Ao contrário do que o título parece, não usei aquela sopa de cebola guardada no fundo do armário há 100 anos. É que eu sempre uso tempero caseiro e isto definitivamente excluia sopa de cebola.
Mas resolvi tentar – e justamente no dia em que estava tão atrasada que nem deu para escrever este post enquanto cozinhava.

Bom, comecei 19h30. A papinha da Cururuca já estava pronta, e a bancada estava assim:

Correndo, as crianças assitindo TV. Misturei a sopa de cebola (o pacote todo), com 4 colheres de sopa de maionese. Passei nos pedaços de frango, incluindo por baixo da pele. O forno já estava quente, bem quente: 240o.

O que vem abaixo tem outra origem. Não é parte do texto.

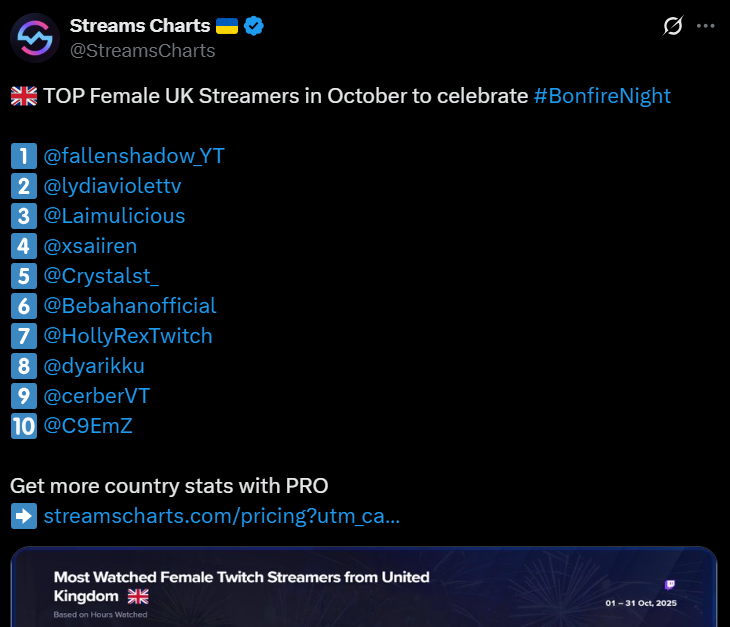This screenshot has height=627, width=730.
Task: Click the Twitch logo in the image
Action: [x=669, y=585]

Frango na assadeira, cortei batatas em pedaços com casca, coloquei ao lado do frango. Polvilhei sal e azeite na batata. Parafazer uma graça, coloquei também pedaços de damasco – este, sim, que estavam no armário desde a Páscoa (não estragam, viu?). Olho nas crianças.

 

Frango no forno (parte blilhante do papel alumínio para dentro), reduzir a temperatura para 180/190o. 30 minutos. Nisso, já estou quase na minha marca do pênalti. Penso no brócoli. Onde eu comprei, ele já veio limpo, com poucos talos. As folhas saíram rapidinho (viram caldo para sopa). Refoguei a verdura com tempero pronto e um pouco de molho de tomate. Foi rápido. Deixo cozinhando um pouco ao memso tempo do frango.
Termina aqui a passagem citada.